Z. E. Diderot behauptete,136 daß es in der menschlichen Natur aufs höchste nur ein Dutzend wirklich komische Charaktere[627] gäbe, die großer Züge fähig wären; und daß die kleinen Verschiedenheiten unter den menschlichen Charakteren nicht so glücklich bearbeitet werden könnten, als die reinen unvermischten Charaktere.
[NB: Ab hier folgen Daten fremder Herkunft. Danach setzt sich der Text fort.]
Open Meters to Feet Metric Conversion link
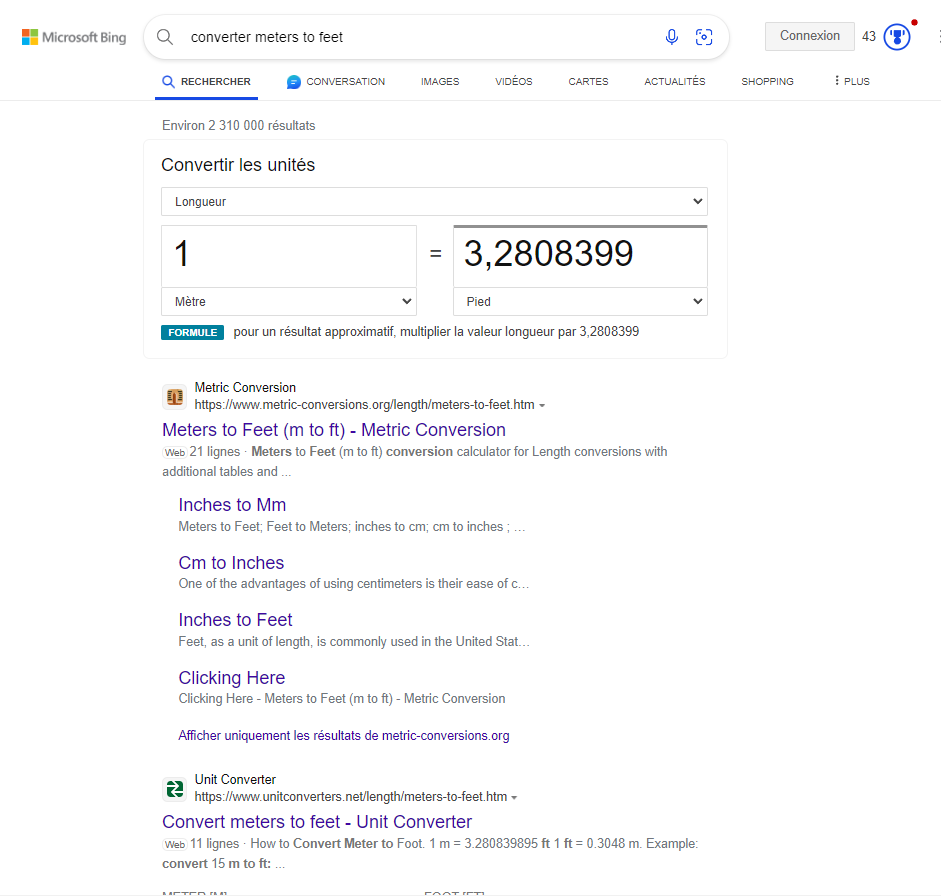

Er schlug daher vor, nicht mehr die Charaktere, sondern die Stände auf die Bühne zu bringen; und wollte die Bearbeitung dieser, zu dem besondern Geschäfte der ernsthaften Komödie machen. »Bisher, sagt er, ist in der Komödie der Charakter das Hauptwerk gewesen; und der Stand war nur etwas Zufälliges: nun aber muß der Stand das Hauptwerk, und der Charakter das Zufällige werden. Aus dem Charakter zog man die ganze Intrigue: man suchte durchgängig die Umstände, in welchen er sich am besten äußert, und verband diese Umstände unter einander. Künftig muß der Stand, müssen die Pflichten, die Vorteile, die Unbequemlichkeiten desselben zur Grundlage des Werks dienen. Diese Quelle scheint mir weit ergiebiger, von weit größerm Umfange, von weit größerm Nutzen, als die Quelle der Charaktere. War der Charakter nur ein wenig übertrieben, so konnte der Zuschauer zu sich selbst sagen: das bin ich nicht. Das aber kann er unmöglich leugnen, daß der Stand, den man spielt, sein Stand ist; seine Pflichten kann er unmöglich verkennen. Er muß das, was er hört, notwendig auf sich anwenden.«

Was Palissot hierwider erinnert,137 ist nicht ohne Grund. Er leugnet es, daß die Natur so arm an ursprünglichen Charakteren sei, daß sie die komischen Dichter bereits sollten erschöpft haben. Moliere sahe noch genug neue Charaktere vor sich, und glaubte kaum den allerkleinsten Teil von denen behandelt zu haben, die er behandeln könne. Die Stelle, in welcher er verschiedne derselben in der Geschwindigkeit entwirft, ist so merkwürdig als lehrreich, indem sie vermuten läßt, daß der Misanthrop schwerlich sein Non plus ultra in dem hohen Komischen dürfte geblieben sein, wann er länger gelebt hätte.138 Palissot selbst ist nicht unglücklich, einige[628] neue Charaktere von seiner eignen Bemerkung beizufügen: den dummen Mäzen, mit seinen kriechenden Klienten; den Mann, an seiner unrechten Stelle; den Arglistigen, dessen ausgekünstelte Anschläge immer gegen die Einfalt eines treuherzigen Biedermanns scheitern; den Scheinphilosophen; den Sonderling, den Destouches verfehlt habe; den Heuchler mit gesellschaftlichen Tugenden, da der Religionsheuchler ziemlich aus der Mode sei. – Das sind wahrlich nicht gemeine Aussichten, die sich einem Auge, das gut in die Ferne trägt, bis ins Unendliche erweitern. Da ist noch Ernte genug für die wenigen Schnitter, die sich daran wagen dürfen!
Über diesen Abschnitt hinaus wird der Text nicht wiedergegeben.